In any case, I wanted to show how one particular church father, St. John Chrysostom, not only proves Catholic doctrine on the matter, but even teaches precisely what the Vatican Council taught specifically concerning the relationship between the “rock” and “Peter”.
So let’s first take a quick look at what the Vatican Council said about the rock and its relation to Peter. Chapter 2, Paragraph 3 reads as follows:
“Therefore whoever succeeds to the chair of Peter obtains by the institution of Christ
Pope Pius IX
himself, the primacy of Peter over the whole Church. So what the truth has ordained stands firm, and blessed Peter perseveres in the rock-like strength he was granted, and does not abandon that guidance of the Church which he once received ” (Vatican, 1870)
What is the “rock-like strength” Peter was granted? Let’s observe the text which is commonly cited from St. John Chrysostom which supposedly contradicts.:
“‘And I say unto you, you are Peter and upon this rock I will build my Church’, that is on the faith of his confession” (Homily 54 on the gospel according to St. Matthew)

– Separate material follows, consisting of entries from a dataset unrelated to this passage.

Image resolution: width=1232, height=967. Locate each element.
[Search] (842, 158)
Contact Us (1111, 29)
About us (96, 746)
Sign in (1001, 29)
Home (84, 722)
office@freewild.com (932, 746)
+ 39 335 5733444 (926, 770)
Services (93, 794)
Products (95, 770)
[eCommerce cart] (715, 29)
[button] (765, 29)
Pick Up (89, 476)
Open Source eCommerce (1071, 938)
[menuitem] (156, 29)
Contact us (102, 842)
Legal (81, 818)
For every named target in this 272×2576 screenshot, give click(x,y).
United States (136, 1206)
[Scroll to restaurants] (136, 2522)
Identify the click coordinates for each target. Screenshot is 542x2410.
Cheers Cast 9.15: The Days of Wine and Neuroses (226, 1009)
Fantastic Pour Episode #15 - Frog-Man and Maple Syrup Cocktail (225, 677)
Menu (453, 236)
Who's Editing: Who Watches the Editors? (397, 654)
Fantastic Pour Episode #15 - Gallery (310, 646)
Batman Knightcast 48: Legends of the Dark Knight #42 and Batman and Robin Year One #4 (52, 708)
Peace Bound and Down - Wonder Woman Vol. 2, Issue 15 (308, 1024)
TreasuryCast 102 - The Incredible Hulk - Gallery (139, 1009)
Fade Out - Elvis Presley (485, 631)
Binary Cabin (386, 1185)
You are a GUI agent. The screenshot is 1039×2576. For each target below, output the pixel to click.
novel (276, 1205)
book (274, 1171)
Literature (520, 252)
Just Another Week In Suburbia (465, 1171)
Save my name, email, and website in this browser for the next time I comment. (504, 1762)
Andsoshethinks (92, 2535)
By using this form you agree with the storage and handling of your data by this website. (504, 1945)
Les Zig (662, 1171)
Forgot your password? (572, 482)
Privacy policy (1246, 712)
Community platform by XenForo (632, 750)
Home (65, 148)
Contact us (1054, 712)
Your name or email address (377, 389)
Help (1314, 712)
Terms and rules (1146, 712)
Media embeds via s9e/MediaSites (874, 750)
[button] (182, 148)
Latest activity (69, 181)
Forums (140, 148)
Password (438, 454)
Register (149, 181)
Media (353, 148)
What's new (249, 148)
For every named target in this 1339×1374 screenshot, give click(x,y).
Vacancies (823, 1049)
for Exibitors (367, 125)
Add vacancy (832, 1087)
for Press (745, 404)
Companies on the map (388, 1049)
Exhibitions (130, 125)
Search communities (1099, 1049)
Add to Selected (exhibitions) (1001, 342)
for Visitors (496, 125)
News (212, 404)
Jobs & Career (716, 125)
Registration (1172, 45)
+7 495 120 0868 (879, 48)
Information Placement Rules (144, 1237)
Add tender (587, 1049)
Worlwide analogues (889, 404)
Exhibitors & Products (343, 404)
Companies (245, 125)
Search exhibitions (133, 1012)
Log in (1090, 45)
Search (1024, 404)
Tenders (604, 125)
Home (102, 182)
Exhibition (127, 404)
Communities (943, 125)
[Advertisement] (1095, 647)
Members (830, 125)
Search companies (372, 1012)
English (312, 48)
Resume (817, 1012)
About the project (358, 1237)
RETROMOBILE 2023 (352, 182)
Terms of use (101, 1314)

So it would seem as though the Vatican Council goes way beyond Chrysostom here. But that is only if we cut it short here. If we continue reading in Chrysostom’s homily, we read the following:
“…that is on the faith of his confession. Thus he shows many will believe and raises his mind and makes him shepherd. Do you see how he himself leads Peter to high thoughts of him, and reveals himself and shows that he is the Son of God by these two promise? For those things which are peculiar to God alone, namely to forgive sins, and to make the Church immovable in such an onset of waves, and to declare a fisherman to be stronger than any rock while all the world wars against him, these things he himself promises to
give; as the Father said, speaking to Jeremiah, that he would set him as a column of brass and as a wall — but him [Jeremiah] for one nation [Israel], this man [Peter] for all the world. I would ask those who wish to lessen the dignity of the Son, which gifts were greater, those which the Father gave to Peter, or those which the Son gave to him? The Father gave to Peter the revelation of the Son, but the Son gave to Peter to sow that of the Father and of himself throughout the world; and to a mortal man he entrusted such authority over all things in heaven, giving him the keys, who extended the Church throughout the world and declares it to be stronger than heaven
” (Patrologia Graeca 58 ,534; Homily 54 in St. Matthew, NewAdvent.org)
So it turns out that just like the Catholic Church has always believed, Chrysostom teaches the rock is the faith of Peter but it is a “rock-like” strength given to him and has an intricate association with Peter such that this faith is channeled into the ministry of Peter, such that it lifts him up to be a strength unto the nations, much like, albeit in a greater way, the ministry of holy Jeremiah.
Now, there is nothing in St. John Chrysostom himself that we have in the survived corpus which speaks of a specific continuation of the rock in the successors of St. Peter. But if you check the three links in the first paragraph, one could hardly argue that it was not held by both East and West in the early centuries of the holy and undivided Church of the first millennium.